Golden Oldies in Cape Town

April 3, 2015

Leader of the Nidderdale Taverners, Sir Thomas “Tommo” Ingilby has commanded me to construct a new blog surrounding the recent Golden Oldies cricket tour to Cape Town. It was at breakfast at the team hotel when the steely eyed knight of the realm fixed me with “that” stare. He had asked if I was still writing my daily commentary on life in general and when I answered in the negative, I had the feeling that the stocks at his home, Ripley Castle, might soon be reopened in order for the writer of this column, an indolent former music business supremo, and representative of the excellent  services of Currencies Direct, to be suitably admonished. Thus I have retired from retirement in order to report on the tour, and avoid beheading or whatever fate awaits the working class if they deny the wishes of the gentry.
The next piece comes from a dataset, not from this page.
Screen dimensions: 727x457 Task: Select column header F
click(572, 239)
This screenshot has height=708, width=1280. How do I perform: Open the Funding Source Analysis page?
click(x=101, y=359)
The Nidderdale Taverners group at Newlands, Cape Town

The Nidderdale Taverners group at Newlands, Cape Town

But who am I kidding? If one gets the call, one hardens to action, (can I say that?) much in the way that I was recently called to play cricket for England Over 60’s in Barbados but that is another matter. And so it was that the Nidderdale Taverners, who had last gathered in Adelaide two years ago, met, this time in Cape Town, to do cricket battle once again.

Any cricket team in any country of the world will boast a number of diverse characters amongst their number. Indeed I have played in many teams where the diversity of backgrounds is very marked, but in the Nidderdale Taverners new depths of diversity have been plumbed.  Chippy Northerners, more used to tundra than sunshine, mix uneasily with the aristocracy, judges, solicitors, lecturers and barristers, a music business Svengali, and even a few personalities, some even emanating from the the world of business in the favoured South of England, but as soon as the first beers are poured and the banter begins, the shared love of the greatest game in the world takes hold and all prejudices are put aside, unless, of course, a bantering point can be made.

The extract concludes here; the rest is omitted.